The company's name translates into Brazilian Petroleum Corporation and it is 54% directly owned by the Brazilian government with a further 10% owned indirectly through Brazil's Sovereign Wealth Fund and Brazilian Development Bank. The company has total assets of around $182 billion and with reportedly $126 billion of outstanding debt it is ranked number one as the most heavily indebted company in emerging markets. Rated B1 by Moody’s, BB- by S&P and BB- by Fitch, its bonds therefore trade as non-investment grade.
As you would expect the company is involved in Integrated Oils and is split into six main business areas, the largest by revenue is refining, transportation and marketing followed by exploration and production with significant oil and energy assets in 16 countries including Africa, North America, South America, Europe and Asia.
Their issuance is usually a decent spread off from Brazilian government debt and as mentioned, in hard currencies. By way of an example, Petrobras recently tapped some existing issues such as the 7.25% bond maturing March 2044 which currently trades at a spread of +404bps off the US Treasury (UST) curve. A similar bond by the Brazilian Sovereign would be the 5% bond maturing January 2045 which trades currently at a spread of UST +265bps.
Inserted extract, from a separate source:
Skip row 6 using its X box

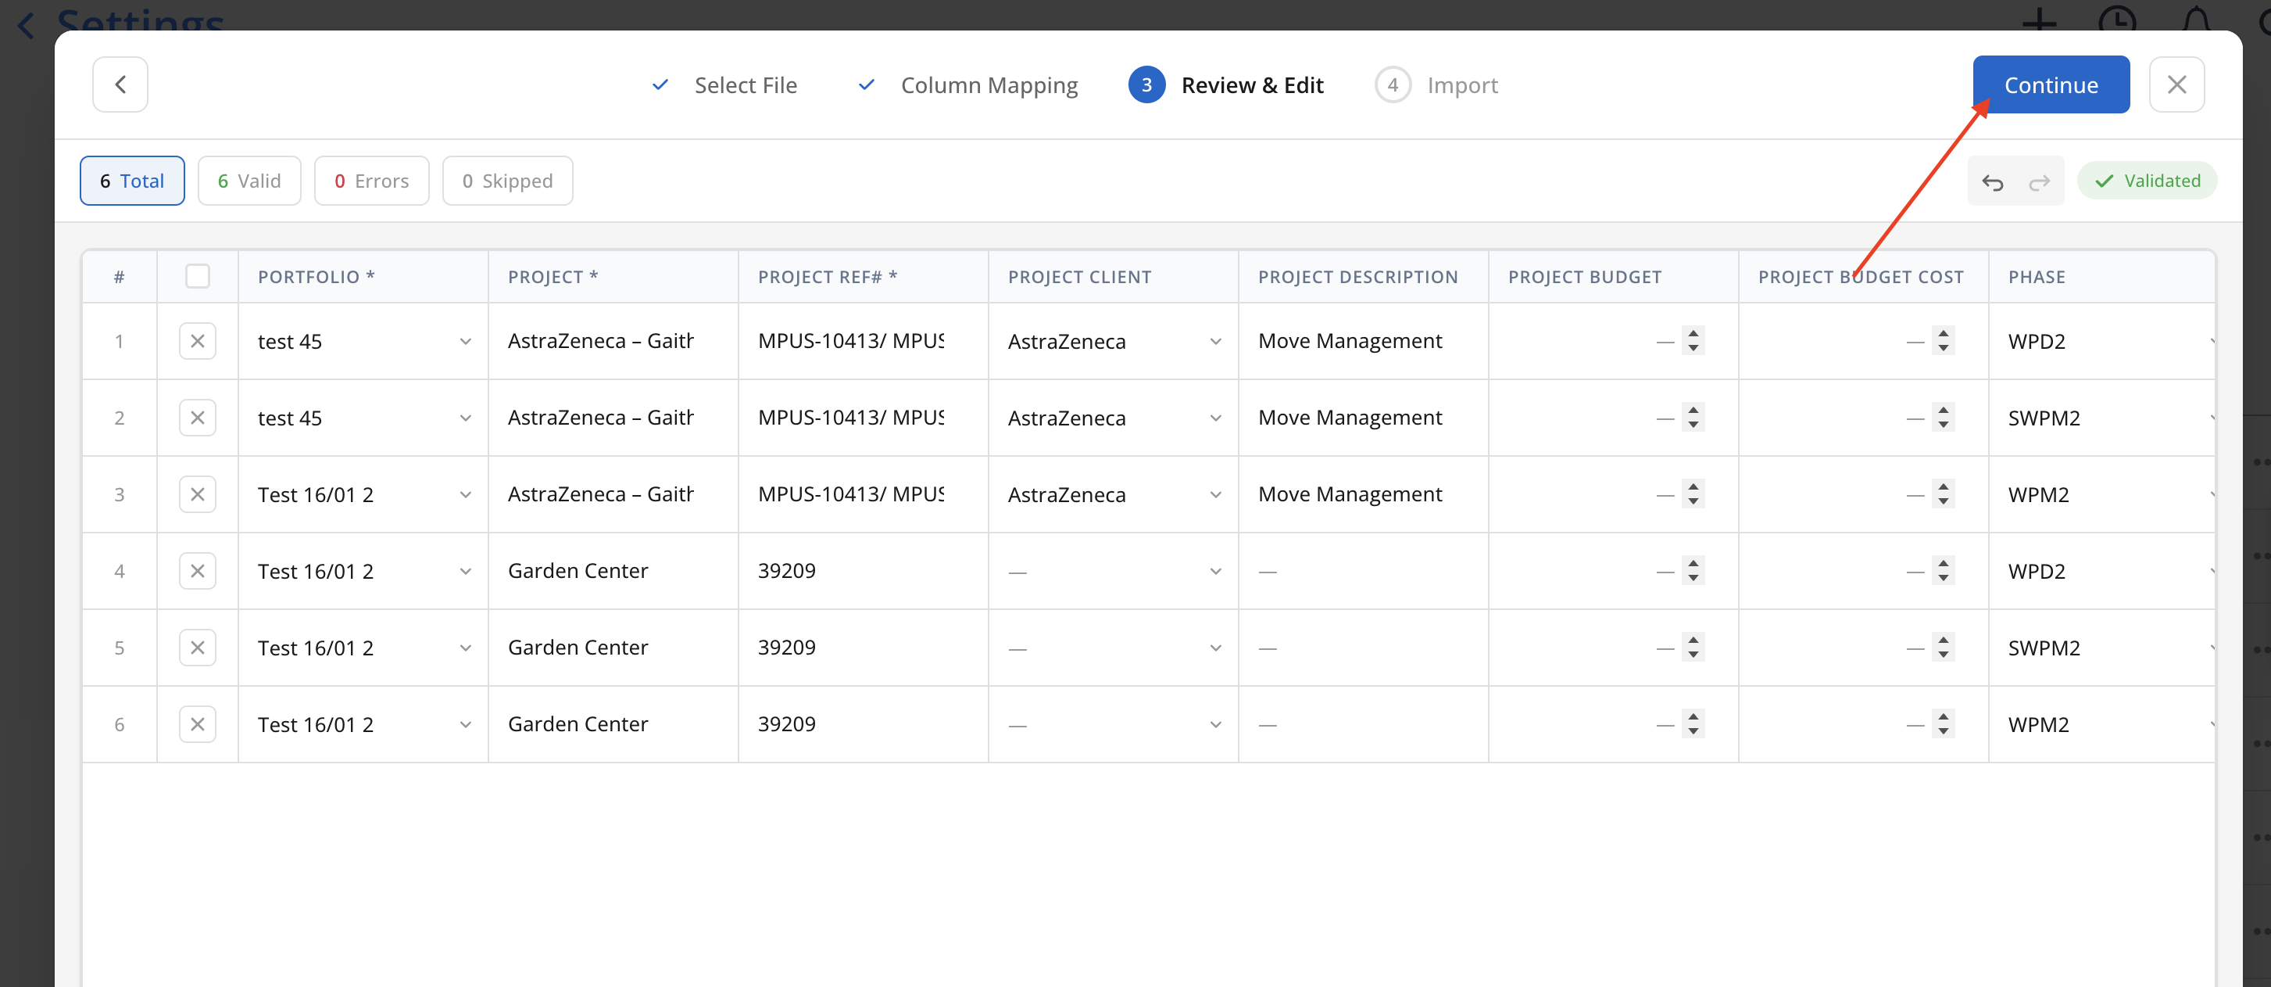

The yield curve is pretty flat for the ten months between the maturity of the two bonds and so makes little significant difference when comparing the pair although slightly miss matched in maturity. There is a difference in duration though as the lower coupon on the government issue adds 2.3 years duration which we must take note of.
As the Petrobras bond is split rated we will utilise Moody’s on both issues. Petrobras rating is B1 and the sovereign Ba2 and the difference in spread is 139bps. If we look at our ‘Relative Value Model’ (RVM) the sovereign issue fair spread for a 14 year duration is at +331bps and the Petrobras fair spread is at +454bps, so the difference is +123bps.
Therefore both bonds are trading expensive in the market against ‘Fair Value’ but the Petrobras bond spread is tighter than it should be given the duration and ratings by 16bp.
We would not buy either bond as there are other issues and issuers that offer value, such as Mexico’s Pemex, but the darling of the bond market, Petrobras, really is a Trojan horse.